No reimbursement will be given to sessions not taken within this period.

Billing:

Carol Winterborne (Trainer) bills her clients on a pre-pay basis and the payment is due upon or before your first meeting. Cheques made payable please to: Carol Winterborne or Bank Transfer to A/C No. 42023568 Sort Code 30-93-74 (please use your name as a reference).

Scheduling Appointments:

I schedule appointments 6 weeks in advance. I work with many peoples’ schedules and scheduling is on a first come, first serve basis.

Medical Release:

Should any questions on your Par-q form be answered yes or I feel uncertain with any of your answers, you will be required to get a medical release form signed by your doctor to begin any exercise programme with me. I shall provide you with one.

The Client hereby consents to voluntarily engage in an acceptable plan of exercise conditioning. I also give consent to be placed in programme activities which are recommended to me for improvement of my general health and well-being and are undertaken at my our risk. These may include dietary counselling, stress-reduction and health education activities but is not limited to the following activities: walking, jogging, going up and down a step, skipping rope, lunging, squatting, balance work, callisthenics, swiss / medicine balls, barbell and dumbbell lifting, exercise bands / tubing, kettle bells, stretching and abdominal work.

The levels of exercise I will perform will be based upon my cardio-respiratory (heart and lungs) fitness determined through Carol Winterborne (trainer) ongoing exercise evaluation.

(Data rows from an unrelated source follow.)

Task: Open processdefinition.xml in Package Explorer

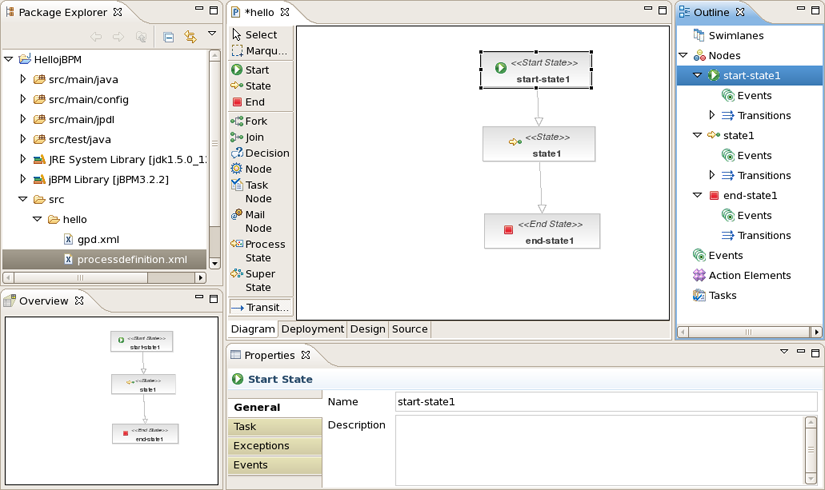Action: pos(131,260)
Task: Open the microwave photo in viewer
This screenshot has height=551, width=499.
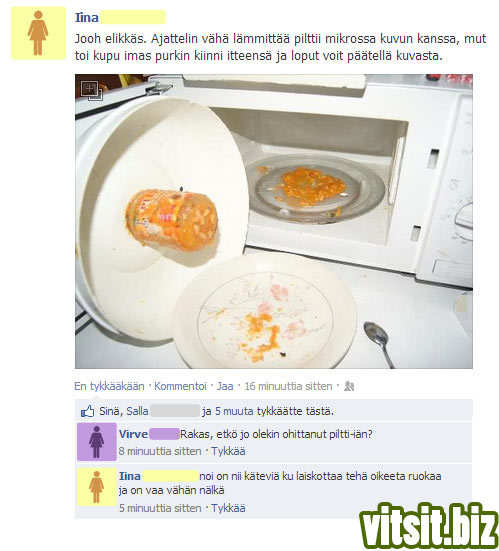Action: (x=274, y=221)
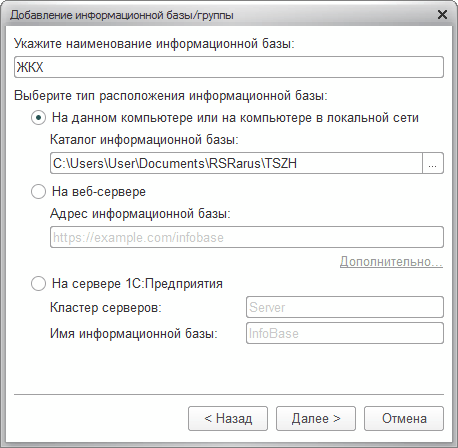Click the Имя информационной базы label
This screenshot has height=448, width=458.
click(x=134, y=333)
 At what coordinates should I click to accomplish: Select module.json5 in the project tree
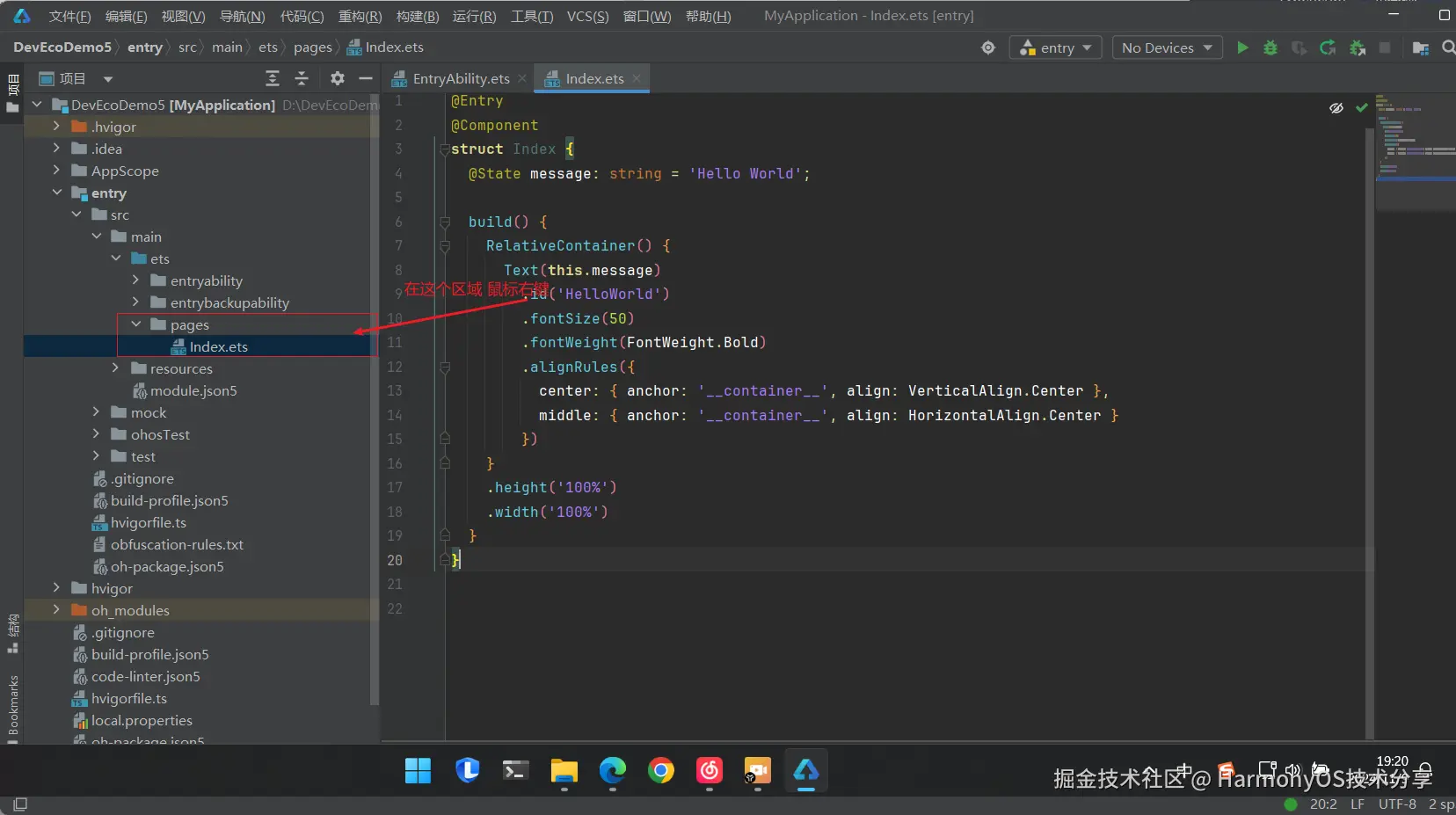click(x=193, y=390)
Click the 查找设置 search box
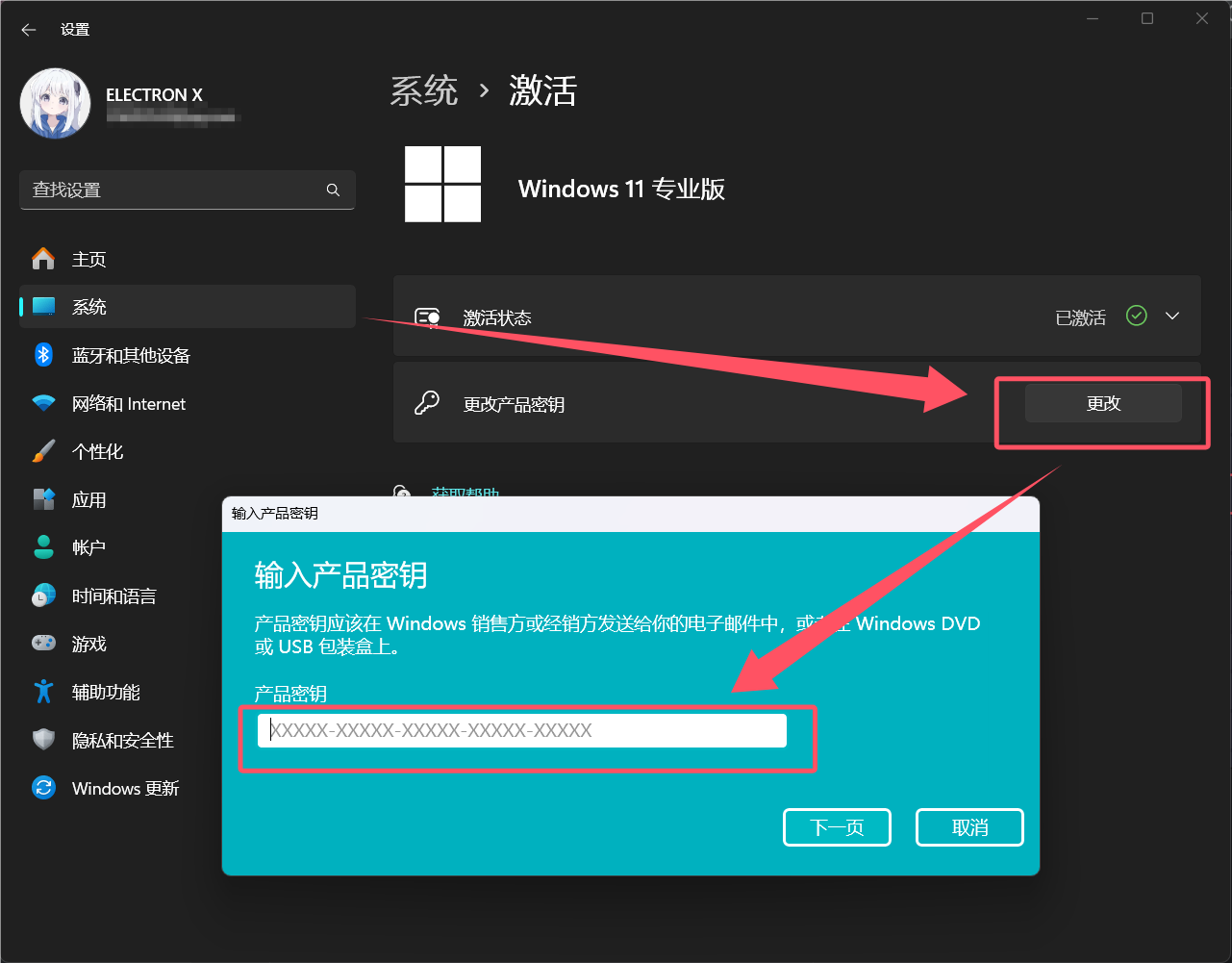1232x963 pixels. 173,190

I will be given instructions regarding the amount and kinds of exercise I should do and will be performed at my own pace. I will inform Carol Winterborne (trainer) of any symptoms during my exercise session that occur such as fatigue, shortness of breath, chest discomfort, or any pain or discomfort for my safety and benefit.

Carol Winterborne (trainer) will provide leadership to direct my activities, monitor my performance and otherwise evaluate my effort. I acknowledge that any type of exercise involves a risk of injury. Carol Winterborne (trainer) shall not be liable for any injuries or damage to the undersigned, subject to any claim, demand, injury or damages whatsoever, including without limitation, including, those damages resulting from acts of active or passive negligence on the part of the client.

If I am taking prescribed medications, I have informed Carol Winterborne (trainer) and further agree to inform Carol Winterborne (trainer) promptly of any changes my doctor or I have made with regard to the use of these or inform of any new prescribed medication.

I have been informed that the information that is obtained in this exercise programme will be treated as privileged and confidential and will consequently not be released or revealed to any person without express written consent. (see GDPR Policies) It is agreed that Carol Winterborne (trainer) shall not be responsible or liable to the undersigned for articles lost or stolen in connection with Carol Winterborne’s exercise session.

I The Client have read the aforementioned, understand and accept these policies as they relate to my exercise & or nutrition programme with Carol Winterborne (Trainer)


Signature of Client : …………………………………………………………………………………………………………………………………………………….

Name of Client (Print) : ……………………………………………………………………………………………………………………………………………..

Date : ……………………………………………………………………………………………………………………………………………………………………………..

NB. I, Carol Winterborne reserve the right to change these policies at any time.